Behavioral and Other Nonpharmacologic Treatments for Headache

Medicines provide our chief means of treating headaches – so much so that many people have difficulty thinking of any other strategy. Plenty of nondrug techniques can ease head pain, such as massage, applying cold or heat, rest, and avoiding headache triggers. In fact, people have relied on these and other “alternative therapies” for head pain management for centuries. Early alternatives included faith healing, incantations and superstitious rituals, bloodletting, poultices, and many more.

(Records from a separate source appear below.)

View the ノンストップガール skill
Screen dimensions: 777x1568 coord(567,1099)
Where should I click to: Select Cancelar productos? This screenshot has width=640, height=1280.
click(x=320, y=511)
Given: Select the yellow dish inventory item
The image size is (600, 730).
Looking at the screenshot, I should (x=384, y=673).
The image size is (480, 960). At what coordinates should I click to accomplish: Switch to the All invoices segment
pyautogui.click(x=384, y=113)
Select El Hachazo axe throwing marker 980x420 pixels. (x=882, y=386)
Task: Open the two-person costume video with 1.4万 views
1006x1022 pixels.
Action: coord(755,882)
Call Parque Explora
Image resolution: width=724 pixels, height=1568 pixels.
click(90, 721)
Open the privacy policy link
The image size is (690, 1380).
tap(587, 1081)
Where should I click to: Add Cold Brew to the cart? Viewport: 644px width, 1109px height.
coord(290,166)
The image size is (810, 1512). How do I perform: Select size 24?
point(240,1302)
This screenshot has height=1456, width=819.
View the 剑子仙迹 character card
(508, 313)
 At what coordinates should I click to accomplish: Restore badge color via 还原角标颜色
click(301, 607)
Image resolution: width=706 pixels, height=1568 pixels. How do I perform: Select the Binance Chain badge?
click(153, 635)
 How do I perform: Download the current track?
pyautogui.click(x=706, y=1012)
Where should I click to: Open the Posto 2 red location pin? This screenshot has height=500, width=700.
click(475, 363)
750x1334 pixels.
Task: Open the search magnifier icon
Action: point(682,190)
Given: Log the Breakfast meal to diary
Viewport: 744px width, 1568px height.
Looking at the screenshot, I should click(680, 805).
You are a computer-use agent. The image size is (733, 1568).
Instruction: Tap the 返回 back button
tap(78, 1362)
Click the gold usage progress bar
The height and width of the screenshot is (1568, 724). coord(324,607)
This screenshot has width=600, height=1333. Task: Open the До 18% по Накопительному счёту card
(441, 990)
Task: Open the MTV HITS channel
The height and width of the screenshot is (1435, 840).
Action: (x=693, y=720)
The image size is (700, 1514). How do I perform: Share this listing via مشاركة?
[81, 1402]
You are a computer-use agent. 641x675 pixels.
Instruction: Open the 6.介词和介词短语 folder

Today, we are fortunate to have a host of proven prescription and nonprescription medica­tions at our disposal that can be quite effective for treating headaches. So why use non­pharmacologic alternatives? Nondrug therapies often are well suited for those who experience side effects with medications, have other medical conditions that prohibit medications, or have an inadequate response to medications. Some people have preference for nondrug treatment, and women who are pregnant, planning preg­nancy, or nursing should limit or avoid medication use. People with medication overuse or high­stress levels also benefit from nondrug approaches that emphasize lifestyle and behavior changes. When discussing nondrug treatments, we often prefer the term complementary therapies to highlight that nondrug therapies need not be used in place of medications. Rather, drug and nondrug treatments should be combined for added benefit.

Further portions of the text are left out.